Le délai ultime pour l’association expire désormais ce vendredi 12 février. « C’est scandaleux et inquiétant », a réagi mercredi sur Twitter la sénatrice socialiste de Paris, Marie-Pierre de la Gontrie, vice-présidente de la commission des lois. L’association s’est exprimée dans un communiqué ce jeudi : « A défaut de renouvellement, l’agrément tombera. Anticor subsistera, mais sera privée des armes du droit. » Et s’interroge à coups de posts sur les réseaux sociaux : « Qui a intérêt à empêcher notre action contre la corruption ? À priver les citoyens du droit de défendre un intérêt collectif en justice quand les procureurs hésitent à le faire ? À qui profite le crime ? Qui veut la peau d’Anticor ? »
« Je ne comprends pas cette décision ! », s’exclame Jean-Pierre Sueur. Pour le sénateur socialiste, lui aussi membre de la commission des lois, Anticor exerce une « vigilance utile dans notre démocratie ». Le gouvernement affirme à Capital encore vérifier des informations concernant « des aspects techniques des dons : la nature, la structure, les montants et la fréquence » ainsi qu’un « point sur les procédures internes de prévention des conflits d’intérêts au sein de l’association ». « C’est un petit peu étouffer la démocratie… », remarque l’écologiste Esther Benbassa.

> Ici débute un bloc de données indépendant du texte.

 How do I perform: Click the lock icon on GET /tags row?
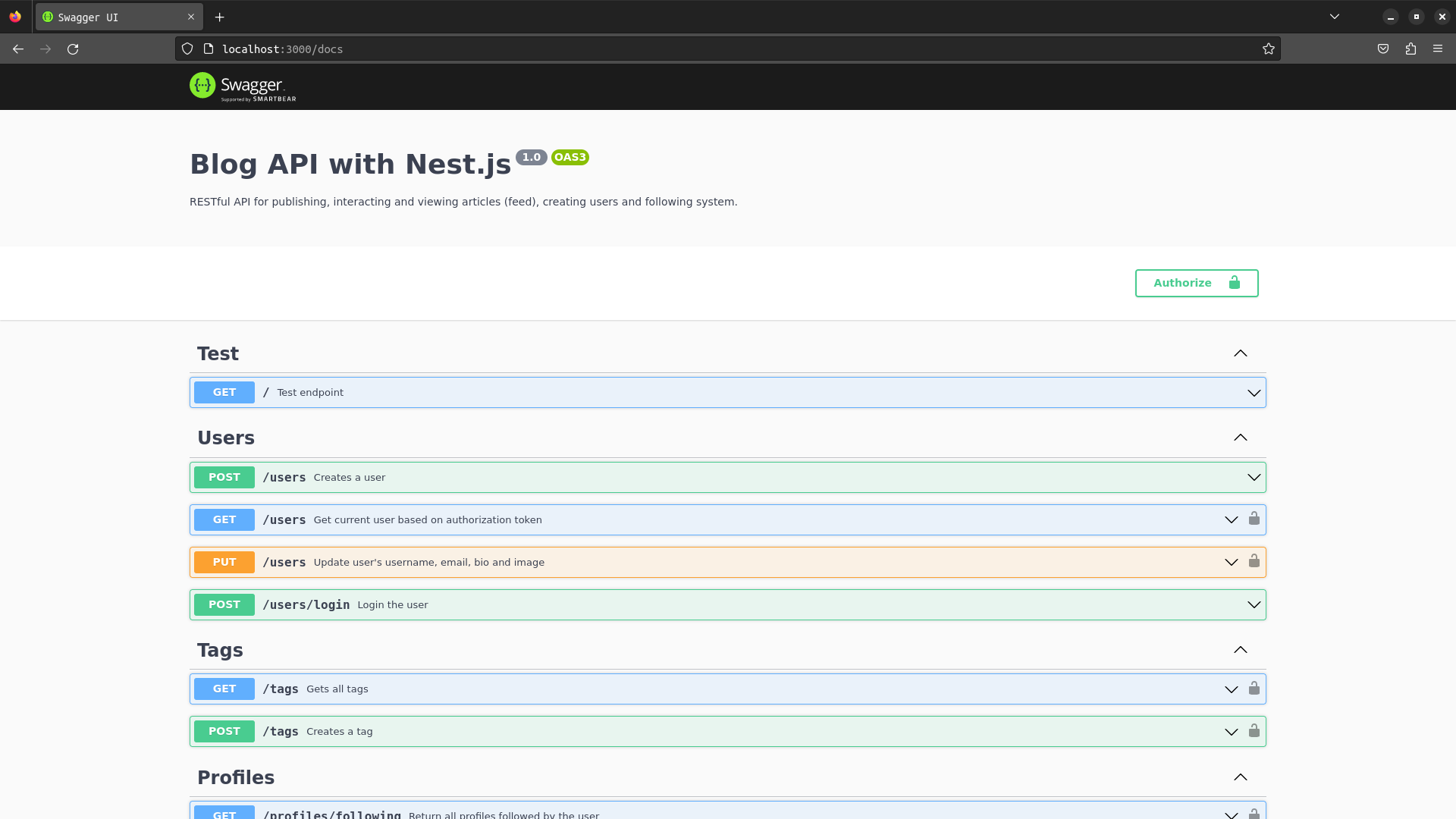1254,688
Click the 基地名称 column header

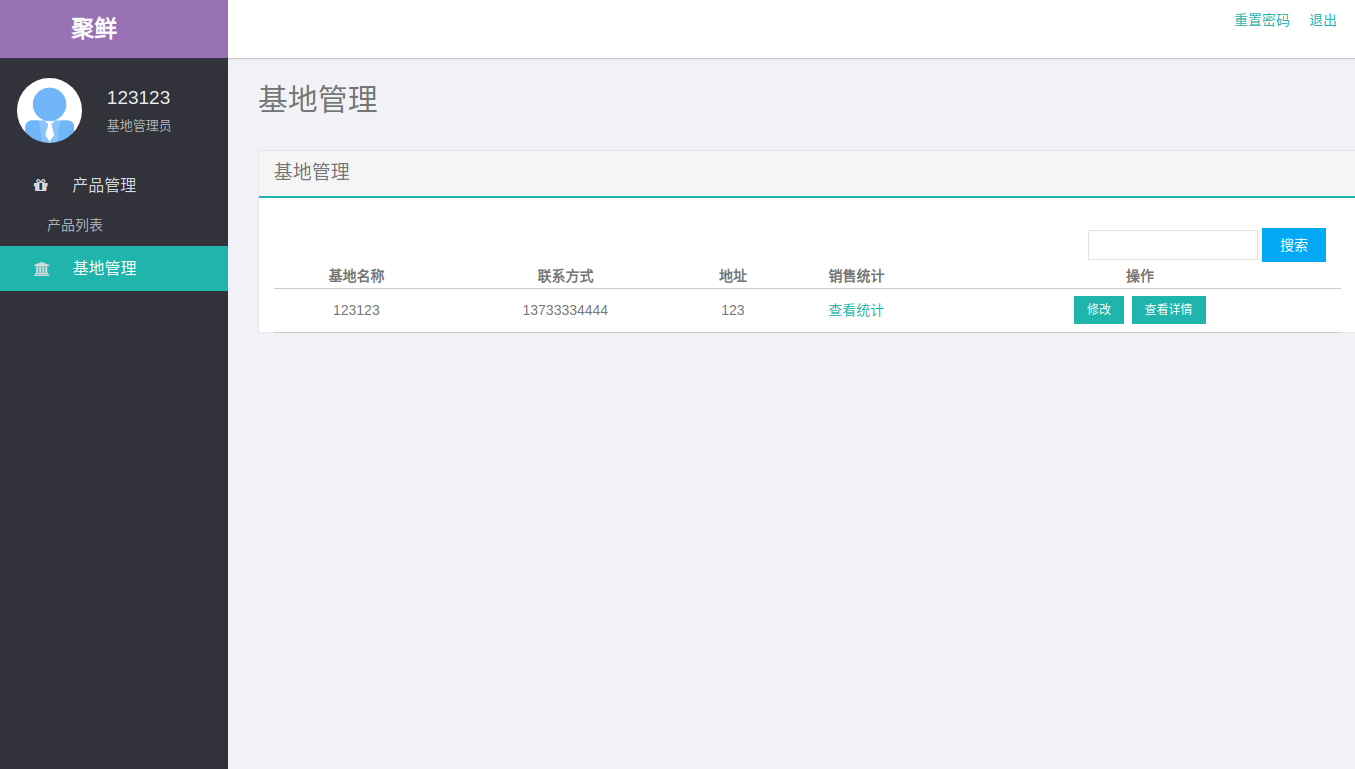(x=356, y=276)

La sénatrice de la commission des lois souligne que la manœuvre semble « maladroite ». « Ça me gêne fortement. C’est envoyer des mauvais signaux à la population qui se dit qu’on restreint déjà assez nos libertés », dénonce-t-elle. « Si le gouvernement nous refuse l’agrément, nous irons devant le juge administratif. Notre dossier est extrêmement solide et nous obtiendrons gain de cause », affirmait au Figaro Éric Alt, vice-président d’Anticor.
« Mélange des genres »
Ses détracteurs soupçonnent l’association, essentiellement composée d’avocats et de magistrats, d’être « politisée » et de « mélange des genres ». Sous ce quinquennat, Anticor est à l’origine de plusieurs procédures en cours visant des proches d’Emmanuel Macron — le président de l’Assemblée nationale, Richard Ferrand, mis en examen dans l’affaire des Mutuelles de Bretagne et le Secrétaire général de l’Elysée, Alexis Kohler, à propos de ses liens avec le géant italien des croisières MSC. Ce qui fait dire au député Bruno Questel (LREM), toujours au Figaro, que « la question justement se pose de voir une association loi 1901, tout agréée qu’elle soit, tenir entre ses mains toutes les clés de la République, parce qu’elle a le droit de se porter partie civile même quand la justice a dit le contraire. Nous voyons bien que chez Anticor, il n’y a aucune décorrélation entre la démarche politique de ses membres et les actions en justice qu’elle mène ».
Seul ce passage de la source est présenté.